New statewide rules to protect workers from excessive heat and wildfire smoke went into effect this summer in Oregon.  The emergency adoption of these policies serves as a way to help people who work outdoors in increasingly more commonplace extreme weather and climate events. 

The new rules will be in place for six months while the Occupational Safety and Health Administration (OSHA) in Oregon works on more permanent rules. Since spring 2020, Oregon OSHA has been working alongside labor – including PROTEC17 – and other community stakeholders in an effort to expand worker protections against this new threat. 

Under the new rules related to air quality that went into effect on Aug. 9, employers are required to change work schedules or relocate work whenever possible when air quality levels reach 201 – considered in the ‘very unhealthy’ zone on air quality indexes. If workers are going to be exposed to air quality at that level or above, then employers must ensure that workers wear N95 respirators. This year, employers are allowed to provide KN95 masks as long as air quality levels are below 499. 

Employers will also be required to maintain an adequate supply of respirators for air quality levels of 101 or higher (considered unhealthy for sensitive groups), develop a communication system to alert workers to air quality hazards, and to train workers on the health risks of wildfire smoke and emergency procedures by Aug. 16.

Wildfires across California, Oregon, Washington, and British Columbia last year brought hazardous air quality to many regions and showed that poor air quality issues were not properly addressed in workplace regulations. Many workers who performed work outside remained on the job with limited protections.

In addition to wildfire smoke, rules protecting workers from extreme heat went into effect in July. These will require employers to provide access to water and additional breaks on days when outside temperatures exceed 80 degrees.
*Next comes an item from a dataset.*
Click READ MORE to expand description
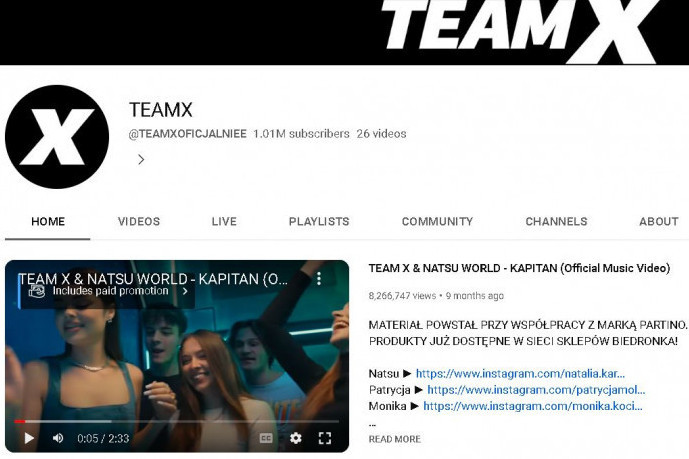[x=394, y=439]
For workers living in labor housing, employers will need to block windows and offer fans at no cost when indoor temperatures are over 78 degrees. Several workers in both Oregon and Washington died of heat-related illnesses after record-breaking temperatures in June across the region.

“The strong temporary emergency rules that resulted from this process showed the important influence that Labor had in making workers’ voices heard on these critical issues,” said PROTEC17’s Research Director and Oregon Legislative Advocate, Elliot Levin, who particpated on the committee. 

PROTEC17 will continue to work with the OSHA committee to make sure these rules are as protective as possible at the state level. We are also working with the City of Portland to discuss their implementation of these rules, as well as expanded wildfire smoke guidance for management and supervisors during heat and smoke events that maintain the health and safety of all employees.